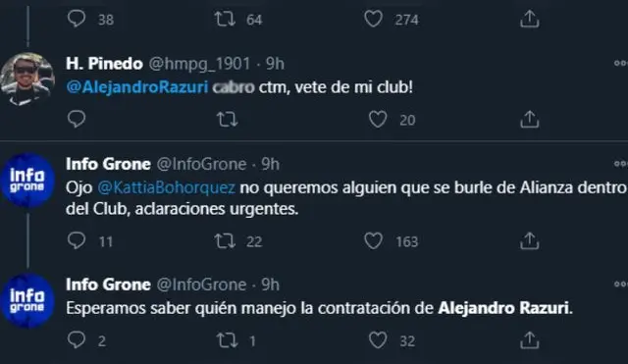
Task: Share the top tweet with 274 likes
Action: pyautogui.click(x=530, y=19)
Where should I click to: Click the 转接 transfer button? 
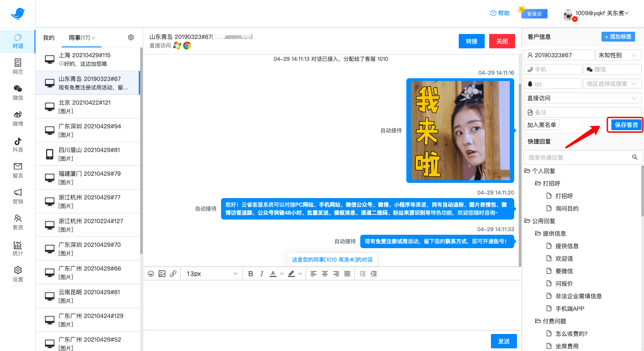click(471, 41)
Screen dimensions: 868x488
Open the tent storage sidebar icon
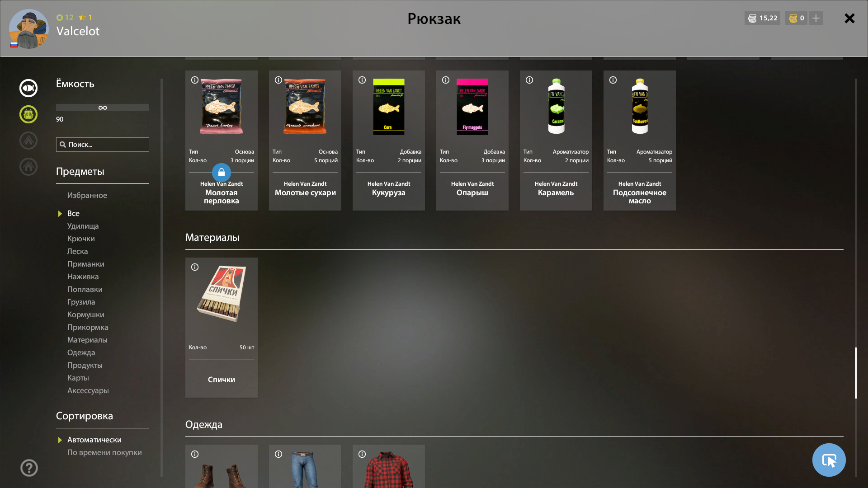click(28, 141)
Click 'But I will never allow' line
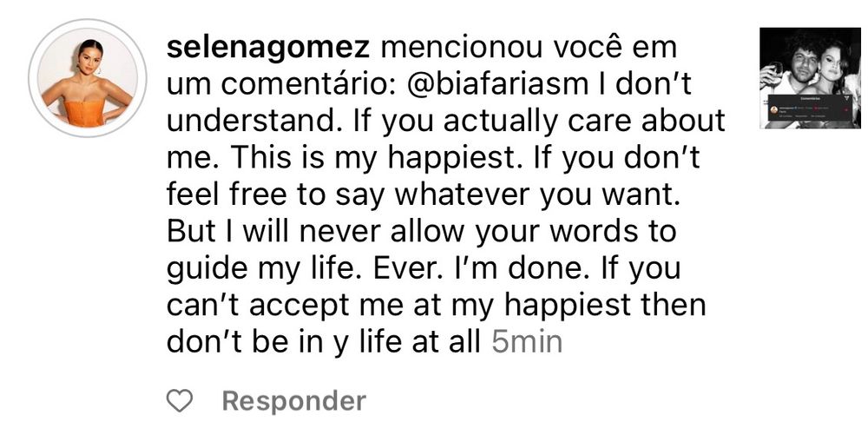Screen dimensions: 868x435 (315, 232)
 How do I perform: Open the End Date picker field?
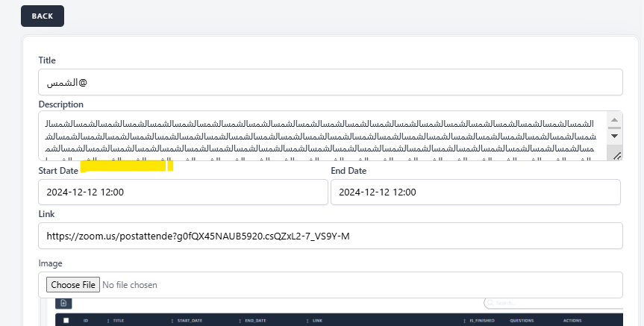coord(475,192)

==

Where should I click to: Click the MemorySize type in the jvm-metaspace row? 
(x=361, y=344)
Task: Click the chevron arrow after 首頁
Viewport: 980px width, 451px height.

* * *

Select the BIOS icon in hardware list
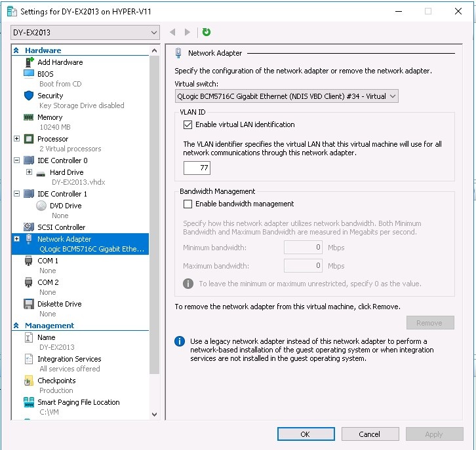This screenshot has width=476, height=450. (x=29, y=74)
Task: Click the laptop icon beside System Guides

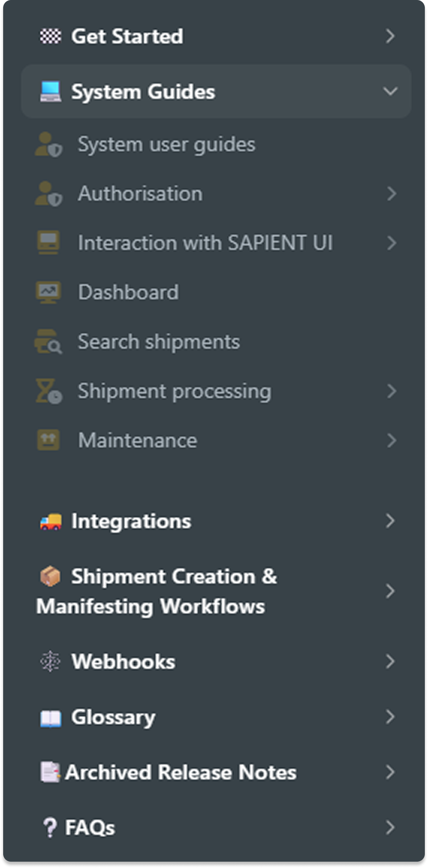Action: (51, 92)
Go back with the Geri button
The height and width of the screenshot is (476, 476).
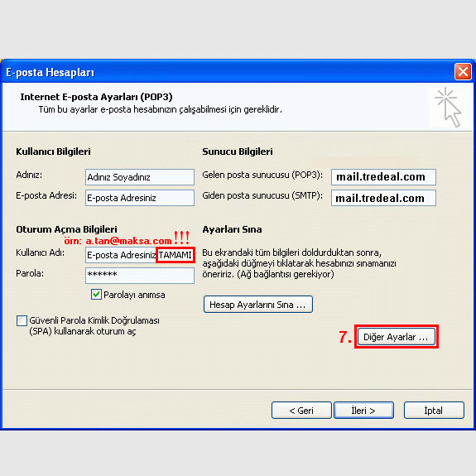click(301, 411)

ASSIGNED TASK: I'd like the lines above from the one with "Task: Click the chevron arrow after 首頁" up to and including the one with "Viewport: 980px width, 451px height." copied exactly, with no other lines.

TASK SOLUTION:
Task: Click the chevron arrow after 首頁
Viewport: 980px width, 451px height.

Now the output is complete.